GAO found, however, that Departments of Defense (DOD), Homeland Security (DHS), and Health and Human Services (HHS) contracting officials misreported competition data in the Federal Procurement Data System-Next Generation (FPDS-NG) for 22 of the 41 orders GAO reviewed. GAO's findings call into question competition data associated with nearly $3 billion in annual obligations for IT-related orders. DHS identified underlying issues resulting in the errors for its orders and took corrective action. DOD and HHS, however, had limited insight into why the errors occurred. Without identifying the issues contributing to the errors, DOD and HHS are unable to take action to ensure that competition data are accurately recorded in the future, and are at risk of using inaccurate information to assess whether they are achieving their competition objectives.

GAO found that DOD, DHS, and HHS primarily cited two reasons for awarding a noncompetitive contract or order: (1) only one source could meet the need (for example, the contractor owned proprietary technical or data rights) or (2) the agency awarded the contract to a small business to help meet agency goals.

GAO estimates that about 8 percent of 2016 noncompetitive IT contracts and orders at DOD, DHS, and HHS were bridge contracts, awarded in part because of acquisition planning challenges. GAO previously recommended that the Office of Federal Procurement Policy define bridge contracts and provide guidance on their use, but it has not yet done so. GAO believes that addressing this recommendation will help agencies better manage their use of bridge contracts.
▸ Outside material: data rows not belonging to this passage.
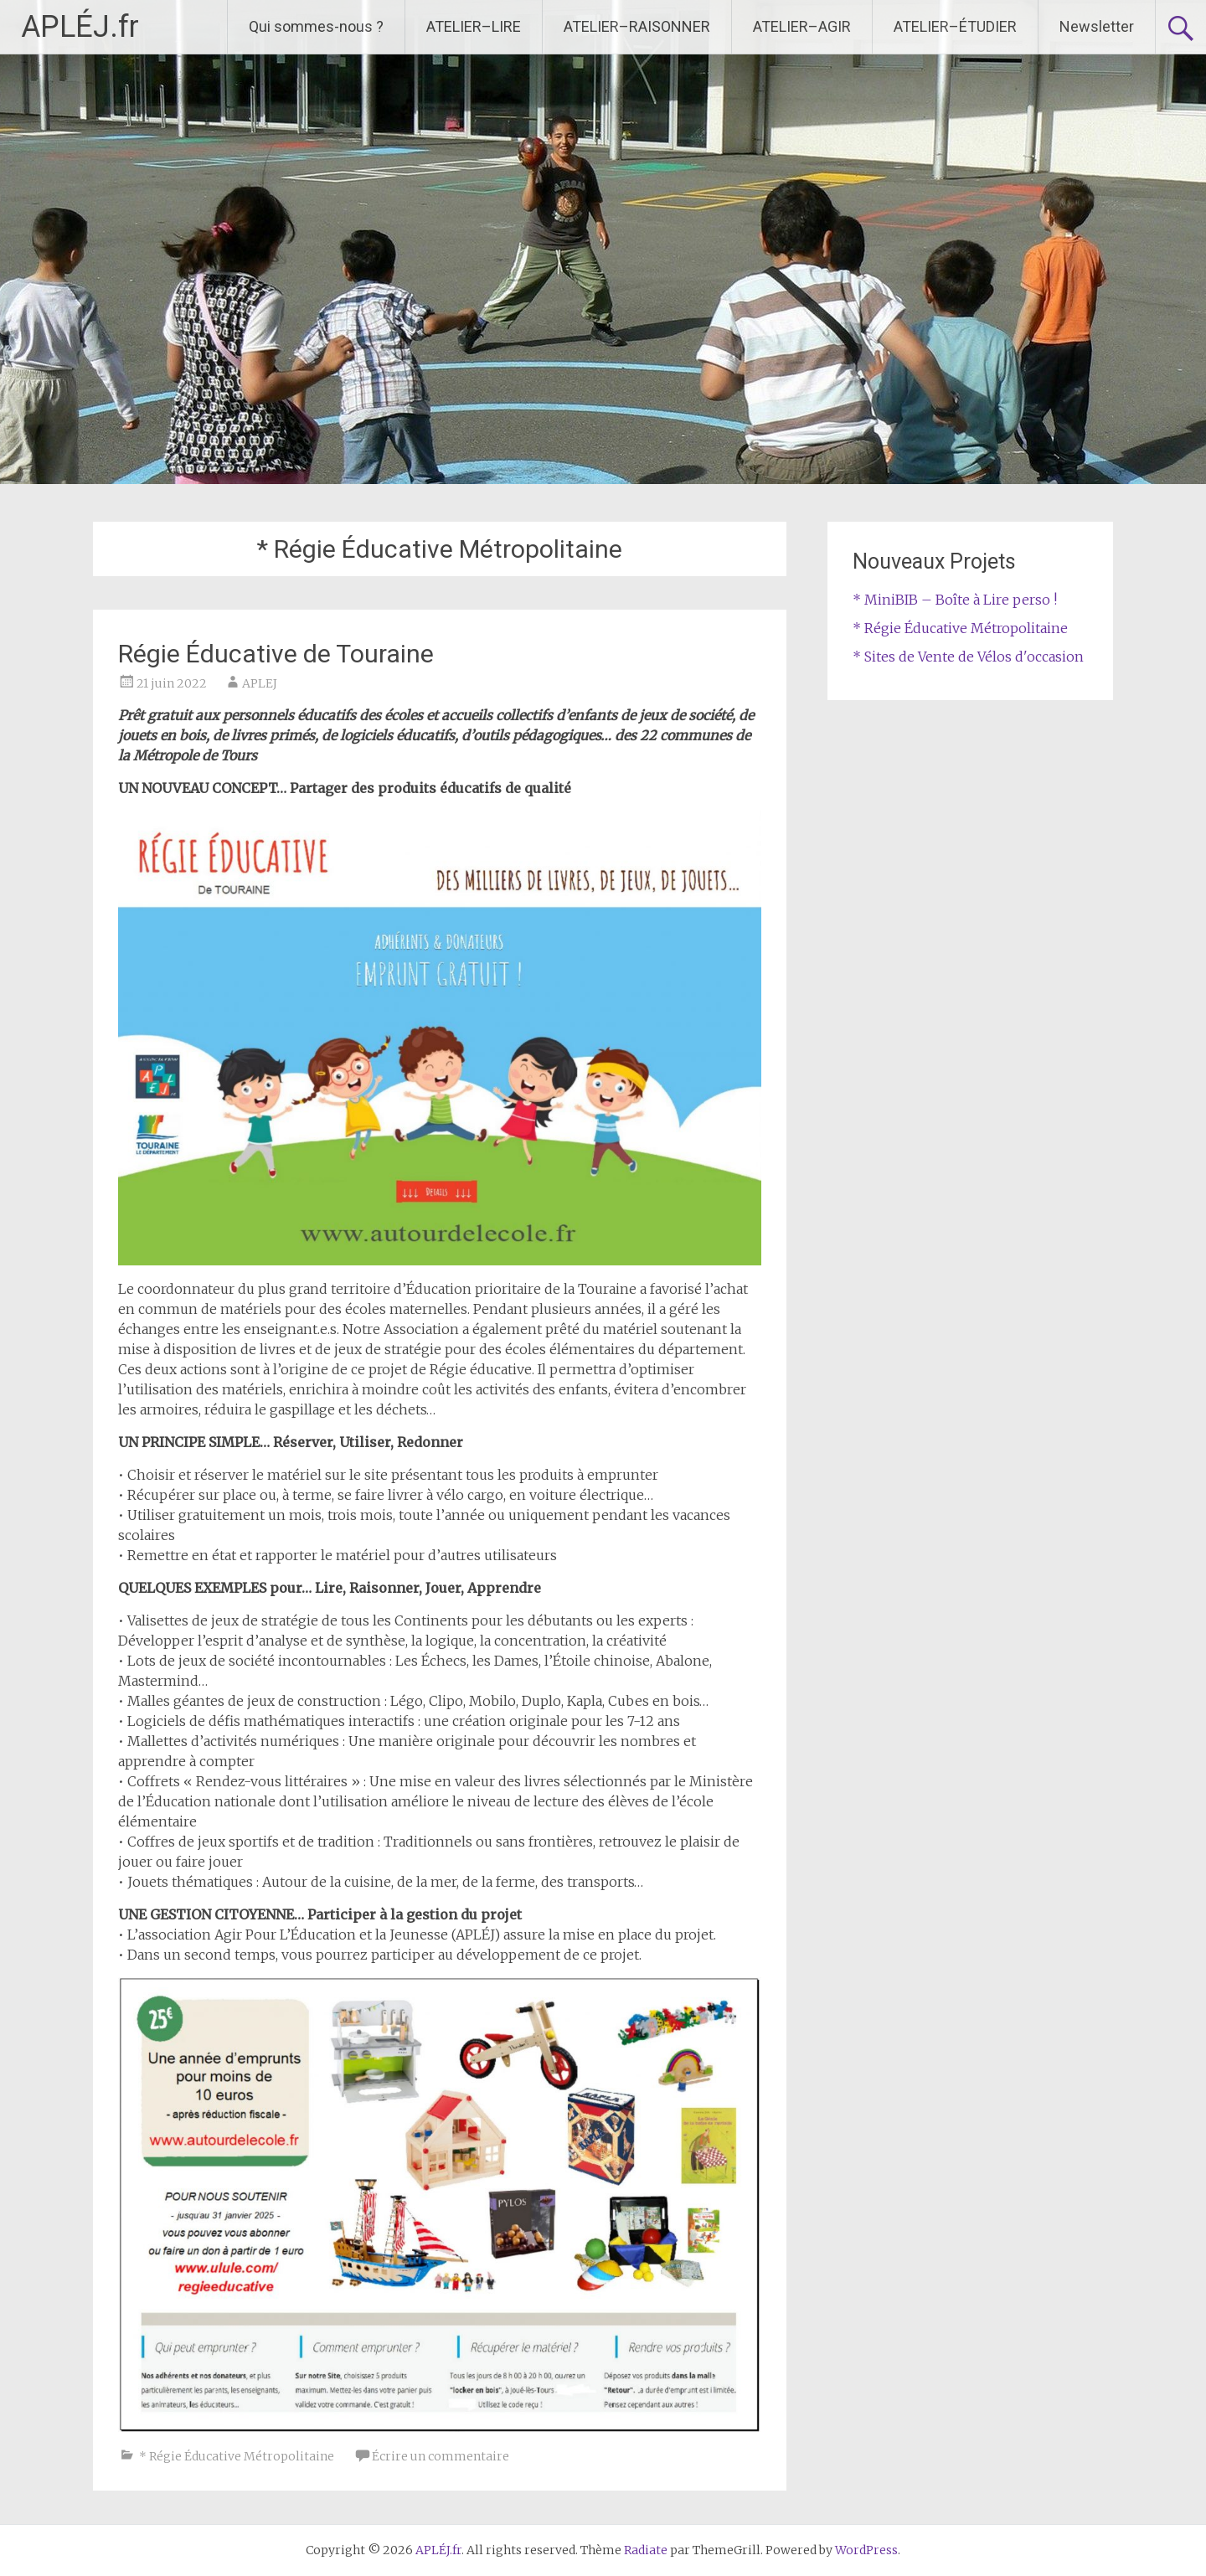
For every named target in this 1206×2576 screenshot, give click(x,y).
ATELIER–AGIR (802, 26)
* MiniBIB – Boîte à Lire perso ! (955, 599)
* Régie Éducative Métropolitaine (236, 2456)
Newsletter (1096, 26)
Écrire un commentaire (440, 2456)
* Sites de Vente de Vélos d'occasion (968, 656)
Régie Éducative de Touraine (276, 653)
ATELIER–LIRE (473, 26)
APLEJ (259, 683)
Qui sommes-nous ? (316, 26)
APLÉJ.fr (80, 26)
Additionally, GAO estimates that about 7 percent of noncompetitive IT contracts and orders were used to support outdated or obsolete legacy IT systems. Officials from the agencies GAO reviewed stated these systems are needed for their mission or that they are in the process of modernizing the legacy systems or buying new systems.

Why GAO Did This Study

The federal government spends tens of billions of dollars each year on IT products and services. Competition is a key component to achieving the best return on investment for taxpayers. Federal acquisition regulations allow for noncompetitive contracts in certain circumstances. Some noncompetitive contracts act as “bridge contracts”—which can be a useful tool to avoid a lapse in service but can also increase the risk of the government overpaying. There is currently no government-wide definition of bridge contracts.

GAO was asked to review the federal government's use of noncompetitive contracts for IT. This report examines (1) the extent that agencies used noncompetitive contracts for IT, (2) the reasons for using noncompetitive contracts for selected IT procurements, (3) the extent to which IT procurements at selected agencies were bridge contracts, and (4) the extent to which IT procurements were in support of legacy systems. GAO analyzed FPDS-NG data from fiscal years 2013 through 2017 (the most recent and complete data available). GAO developed a generalizable sample of 171 fiscal year 2016 noncompetitive IT contracts and orders awarded by DOD, DHS, and HHS—the agencies with the most spending on IT, to determine the reasons for using noncompetitive contracts and orders, and the extent to which these were bridge contracts or supported legacy systems.

What GAO Recommends

GAO recommended DOD and HHS identify the reasons why competition data for certain orders in FPDS-NG were misreported and take corrective action. DOD and HHS concurred.